Composable core-sets for diversity and coverage maximization

Piotr Indyk
Sepideh Mahabadi
PODS (2014), pp. 100-108

Abstract

In this paper we consider efficient construction of “composable
core-sets” for basic diversity and coverage maximization
problems. A core-set for a point-set in a metric space is a
subset of the point-set with the property that an approximate
solution to the whole point-set can be obtained given
the core-set alone. A composable core-set has the property
that for a collection of sets, the approximate solution to the
union of the sets in the collection can be obtained given the
union of the composable core-sets for the point sets in the
collection. Using composable core-sets one can obtain effi-
cient solutions to a wide variety of massive data processing
applications, including nearest neighbor search, streaming
algorithms and map-reduce computation.
Our main results are algorithms for constructing composable
core-sets for several notions of “diversity objective
functions”, a topic that attracted a significant amount of
research over the last few years. The composable core-sets
we construct are small and accurate: their approximation
factor almost matches that of the best “off-line” algorithms
for the relevant optimization problems (up to a constant
factor). Moreover, we also show applications of our results
to diverse nearest neighbor search, streaming algorithms and
map-reduce computation. Finally, we show that for an alternative
notion of diversity maximization based on the maximum
coverage problem small composable core-sets do not
exist.

→ Recorded information:
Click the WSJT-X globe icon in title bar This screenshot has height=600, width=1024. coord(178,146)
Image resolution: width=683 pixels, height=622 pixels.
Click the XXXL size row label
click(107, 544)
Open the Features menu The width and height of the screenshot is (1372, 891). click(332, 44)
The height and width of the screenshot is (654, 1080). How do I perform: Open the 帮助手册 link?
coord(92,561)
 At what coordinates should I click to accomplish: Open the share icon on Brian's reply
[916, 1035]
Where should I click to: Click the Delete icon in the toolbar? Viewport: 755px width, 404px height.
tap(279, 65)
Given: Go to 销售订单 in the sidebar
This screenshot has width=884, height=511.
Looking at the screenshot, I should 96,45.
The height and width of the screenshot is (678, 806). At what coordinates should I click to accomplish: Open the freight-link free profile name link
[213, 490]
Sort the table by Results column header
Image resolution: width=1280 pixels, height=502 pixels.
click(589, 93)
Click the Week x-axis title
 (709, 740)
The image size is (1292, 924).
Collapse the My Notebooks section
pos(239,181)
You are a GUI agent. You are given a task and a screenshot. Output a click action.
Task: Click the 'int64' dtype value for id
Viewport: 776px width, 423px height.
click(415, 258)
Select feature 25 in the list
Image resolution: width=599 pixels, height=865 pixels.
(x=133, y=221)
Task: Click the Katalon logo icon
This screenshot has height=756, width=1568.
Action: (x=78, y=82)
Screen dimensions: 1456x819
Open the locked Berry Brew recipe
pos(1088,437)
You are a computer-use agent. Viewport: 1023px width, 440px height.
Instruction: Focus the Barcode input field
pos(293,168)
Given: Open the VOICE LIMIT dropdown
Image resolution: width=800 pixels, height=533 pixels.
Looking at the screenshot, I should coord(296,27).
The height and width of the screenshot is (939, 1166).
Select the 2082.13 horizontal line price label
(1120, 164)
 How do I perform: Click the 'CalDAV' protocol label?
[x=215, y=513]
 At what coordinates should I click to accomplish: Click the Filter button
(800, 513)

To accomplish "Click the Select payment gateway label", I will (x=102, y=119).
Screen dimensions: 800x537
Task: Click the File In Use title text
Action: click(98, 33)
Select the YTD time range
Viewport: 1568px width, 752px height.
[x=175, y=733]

→ Set tasks:
1. Render this sentence from the abstract on composable core-sets into Spanish: "A core-set for a point-set in a metric space is a subset of the point-set with the property that an approximate solution to the whole point-set can be obtained given the core-set alone."
2. From the abstract on composable core-sets, copy the text starting at "In this paper" up to and including "and map-reduce computation.".
You can set the listing aside; it isn't needed.

→ Answer set:
1. Un core-set para un conjunto de puntos en un espacio métrico es un subconjunto de dicho conjunto de puntos con la propiedad de que se puede obtener una solución aproximada para todo el conjunto de puntos a partir únicamente del core-set.

2.
In this paper we consider efficient construction of “composable
core-sets” for basic diversity and coverage maximization
problems. A core-set for a point-set in a metric space is a
subset of the point-set with the property that an approximate
solution to the whole point-set can be obtained given
the core-set alone. A composable core-set has the property
that for a collection of sets, the approximate solution to the
union of the sets in the collection can be obtained given the
union of the composable core-sets for the point sets in the
collection. Using composable core-sets one can obtain effi-
cient solutions to a wide variety of massive data processing
applications, including nearest neighbor search, streaming
algorithms and map-reduce computation.